Zu erledigende Aufgabe —
Beantworte anhand des Textes über den Jihad in Algerien und Ägypten die folgenden Fragen:
(a) In welchem Jahr zogen sich die Sowjets aus Afghanistan zurück?
(b) Welche Partei verkündete im Herbst 1997 einen Waffenstillstand?
(c) Was stellt der Tourismus laut Text für Ägypten dar?

Zitierter Textauszug —

········

1. Das Versagen des Jihad
in Algerien
Nachdem sich Sowjet 1989 aus
Afghanistan zurückgezogen hatten, waren etwa 10.000 arabische Freiwillige, die
mit den afghanischen Aufständischen gekämpft hatten, ohne Ziel. Unter der
Führung und Leitung von bin Laden bauten sie ein geheimes Netzwerk bewaffneter
Aktivisten in verschiedenen Ländern auf. Ihr erstes Ziel war Algerien, dessen
Armee 1991 mit einem Staatsstreich gegen die in den Wahlen siegreiche Partei,
die ”Islamische Heilsfront”, nach der Macht griff.
Fünf Jahre später erschien die
GIA, die ”Bewaffneten Islamischen Gruppen, in Algerien. Sie war eine
Angelegenheit bin Ladens. Die GIA riefen den jihad gegen die algerische
Armee und ihre ländlichen Milizen aus. In den darauf folgenden Kämpfen
massakrierten beide Seiten unschuldige Muslims zu hunderten und tausenden. Das
Blut der Zivilisten floss bis in den Herbst 1997, als die Islamische Heilsfront
einen Waffenstillstand verkündete. Die GIA jedoch akzeptierten diesen
Waffenstillsdand nicht und führten ihre terroristischen Aktionen weiter. Dies
führte zu ihrer Isolation und Ablehnung durch die algerischen Massen. (Benramdame.)
2. ... und in Ägypten
Das Schicksal der Jihad-Gruppen
in Ägypten war nicht anders. Ihre terroristischen Akte schafften es nicht, das
Regime zu stürzen. Zunächst versuchten sie ohne Erfolg Regierungsbeamte zu
ermorden. In einer späteren Phase brachten sie Touristen um. Zusätzlich zu der
Zerstörung von Leben führte dies zu einer ernsthaften wirtschaftlichen
Schädigung des Tourismus in Ägypten, der die Hauptquelle für ausländische
Devisen in Ägypten darstellt.

········

Vorliegende Datensätze —
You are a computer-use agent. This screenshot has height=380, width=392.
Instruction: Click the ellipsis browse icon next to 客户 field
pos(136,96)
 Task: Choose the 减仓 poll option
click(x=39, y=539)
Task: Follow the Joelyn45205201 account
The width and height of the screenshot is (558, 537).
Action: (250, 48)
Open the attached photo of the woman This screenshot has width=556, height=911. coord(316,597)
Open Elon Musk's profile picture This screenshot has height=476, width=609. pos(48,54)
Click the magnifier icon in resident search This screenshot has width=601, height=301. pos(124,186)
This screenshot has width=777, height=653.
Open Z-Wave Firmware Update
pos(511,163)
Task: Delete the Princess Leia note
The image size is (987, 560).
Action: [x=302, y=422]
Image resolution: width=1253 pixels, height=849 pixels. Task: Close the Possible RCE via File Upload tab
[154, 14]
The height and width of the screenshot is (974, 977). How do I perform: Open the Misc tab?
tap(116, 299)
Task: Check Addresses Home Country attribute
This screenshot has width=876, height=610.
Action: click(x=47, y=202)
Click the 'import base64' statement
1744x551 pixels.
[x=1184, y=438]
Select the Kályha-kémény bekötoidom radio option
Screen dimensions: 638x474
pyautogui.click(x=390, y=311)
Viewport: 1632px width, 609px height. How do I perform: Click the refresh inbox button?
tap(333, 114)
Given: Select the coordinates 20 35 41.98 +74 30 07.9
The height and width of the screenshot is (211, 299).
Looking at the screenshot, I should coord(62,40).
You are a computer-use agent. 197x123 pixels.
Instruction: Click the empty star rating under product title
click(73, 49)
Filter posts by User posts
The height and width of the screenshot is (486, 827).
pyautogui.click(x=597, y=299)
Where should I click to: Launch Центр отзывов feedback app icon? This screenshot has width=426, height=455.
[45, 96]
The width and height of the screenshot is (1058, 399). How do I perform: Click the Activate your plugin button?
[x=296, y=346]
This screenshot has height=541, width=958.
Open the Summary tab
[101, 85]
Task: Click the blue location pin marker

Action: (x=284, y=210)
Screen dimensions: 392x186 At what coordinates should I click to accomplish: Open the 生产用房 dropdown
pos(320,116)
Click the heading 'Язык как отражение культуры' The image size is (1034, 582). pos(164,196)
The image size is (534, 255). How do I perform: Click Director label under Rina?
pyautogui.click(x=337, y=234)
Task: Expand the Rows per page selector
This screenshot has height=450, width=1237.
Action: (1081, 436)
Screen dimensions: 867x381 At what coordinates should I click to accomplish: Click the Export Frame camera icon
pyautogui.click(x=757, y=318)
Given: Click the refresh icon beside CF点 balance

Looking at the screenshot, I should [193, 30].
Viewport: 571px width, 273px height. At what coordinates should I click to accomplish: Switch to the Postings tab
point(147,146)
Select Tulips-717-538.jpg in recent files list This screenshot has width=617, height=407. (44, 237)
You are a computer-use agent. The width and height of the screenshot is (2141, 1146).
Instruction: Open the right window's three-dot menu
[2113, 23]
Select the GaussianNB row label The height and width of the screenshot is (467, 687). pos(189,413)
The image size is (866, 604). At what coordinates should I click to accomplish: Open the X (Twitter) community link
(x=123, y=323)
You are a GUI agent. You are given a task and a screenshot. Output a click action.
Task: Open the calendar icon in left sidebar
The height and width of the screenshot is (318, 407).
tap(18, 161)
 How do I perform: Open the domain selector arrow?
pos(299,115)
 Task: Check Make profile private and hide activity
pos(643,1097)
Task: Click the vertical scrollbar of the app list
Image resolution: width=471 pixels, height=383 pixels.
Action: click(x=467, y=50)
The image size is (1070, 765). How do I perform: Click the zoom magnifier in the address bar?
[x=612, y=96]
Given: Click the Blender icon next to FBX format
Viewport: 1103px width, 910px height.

········

Ergebnis der Übung —
(a) 1989
(b) Die Islamische Heilsfront
(c) Die Hauptquelle für ausländische Devisen